The episode starts out with Stan, Kyle, Kenny and Cartman dropping out of school and trying to create a company on Kickstarter, a platform that allows people to crowd-fund. Their pitch to investors is that they will do “absolutely nothing,” but they find trouble gaining steam with the company name of ‘Furry Balls Plopped Menacingly on the Table, Inc.’
Cartman suggests using the name Washington Redskins because of the recent court ruling that stripped the football team of its trademark. Team owner Dan Snyder becomes furious and tells the gang their name is offensive to him and his team (cue the oh-so-sweet irony).
Throughout the episode, the running joke is that Snyder and his team are upset of the use of their name, echoing the sentiments Native Americans have about the football team.
One scene shows Snyder sulking on his private jet, at his mansion, then on the side of a road with one tear streaming down his cheek. The sequence is almost a direct parallel of a 1970 commercial involving Native Americans, and shows the blatant bigotry of Snyder and his reluctance to change.
The rest of the NFL was not spared, either. The elevator scandal, Commissioner Roger Goodell’s incompetence, and Cowboys owner Jerry Jones’ womanizing are all lampooned at some point.
The season premiere offers a dose of real-time satire that “South Park” has been lacking in recent seasons. With the amount of public scandals recently, the rest of the season should be just as great.
Speakeasy Grade: A
“Key & Peele” Season 4, Episode 1
The comedy duo has returned and the hilarity–and social commentary–continues. The season 4 premiere of ‘Key & Peele’ has many memorable, relevant skits, but some stand out more than others.
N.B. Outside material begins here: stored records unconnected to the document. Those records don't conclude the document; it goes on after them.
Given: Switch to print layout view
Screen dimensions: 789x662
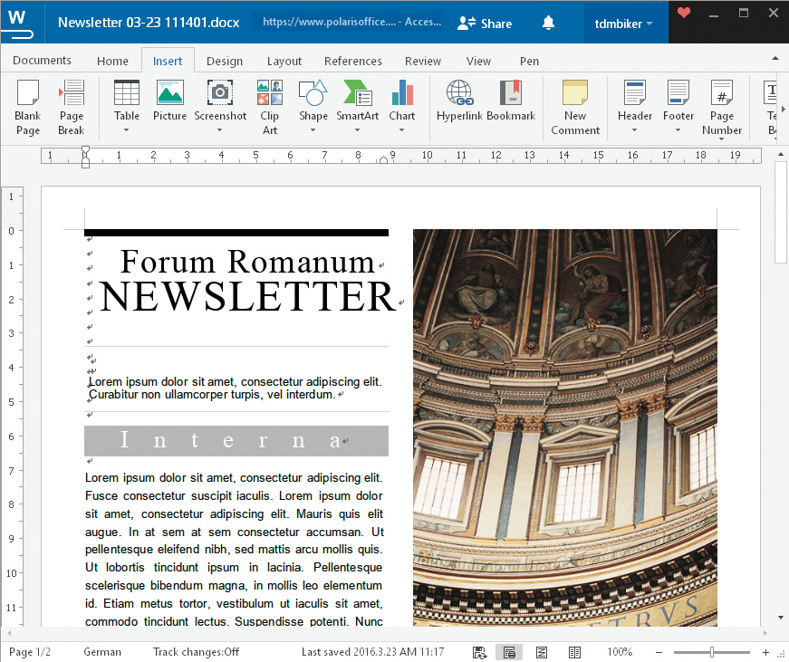Looking at the screenshot, I should (509, 652).
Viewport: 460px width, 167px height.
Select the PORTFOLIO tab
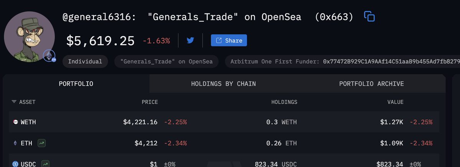click(76, 84)
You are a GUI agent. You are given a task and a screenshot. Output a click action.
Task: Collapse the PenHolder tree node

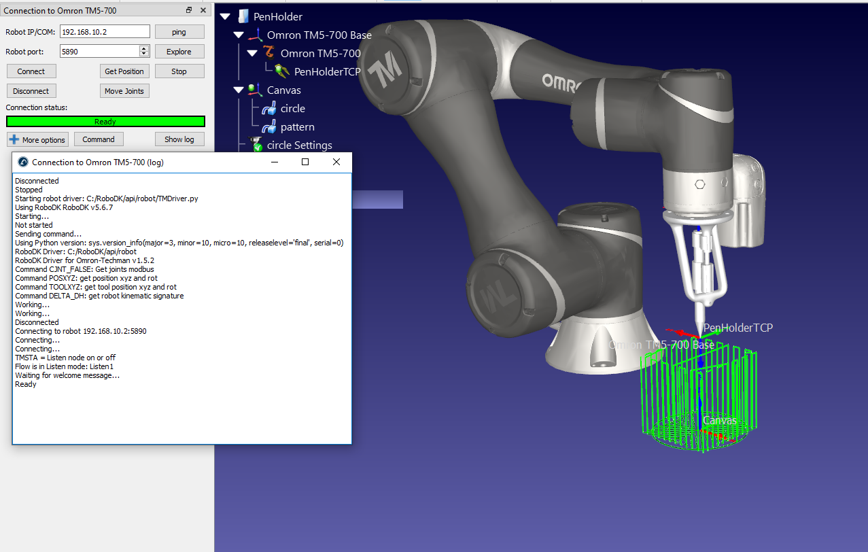click(x=225, y=17)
The most impressive skit tackled prejudices about homosexuals held by the black community. A large family asks for guidance on gay weddings when their cousin becomes engaged. The ‘expert,’ played by Keegan Michael Key, answers ridiculous questions asked by each family member. Lance Riddick (shoutout to “The Wire”!) plays an old man who’s convinced gay weddings have separate hymns (including songs such as “YMCA” by the Village People). Overall, the skit effectively skewers real beliefs, but keeps in good faith.
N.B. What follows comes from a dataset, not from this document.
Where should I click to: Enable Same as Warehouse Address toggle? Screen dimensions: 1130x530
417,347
Another great skit depicts two rednecks, played by Key and Jordan Peele, who are drinking at a bar down south. Just when you think certain racism will ensue, they start wholly praising the qualities of blacks, Hispanics, Asians, and Native Americans while talking like country bumpkins. The whole bit does a damn good job at flipping the notion of a conservative southern man completely on its head.
The two also dabble into science fiction with a sketch poking fun at alien invasion movies in addition to racial issues. Other sketches included a TRL skit, an ongoing “True Detective” gag and another notable President Obama impersonation.
While some jokes fell flat (the “True Detective” stunt in particular), Key and Peele continue to show why they are at the forefront of racial and social satire.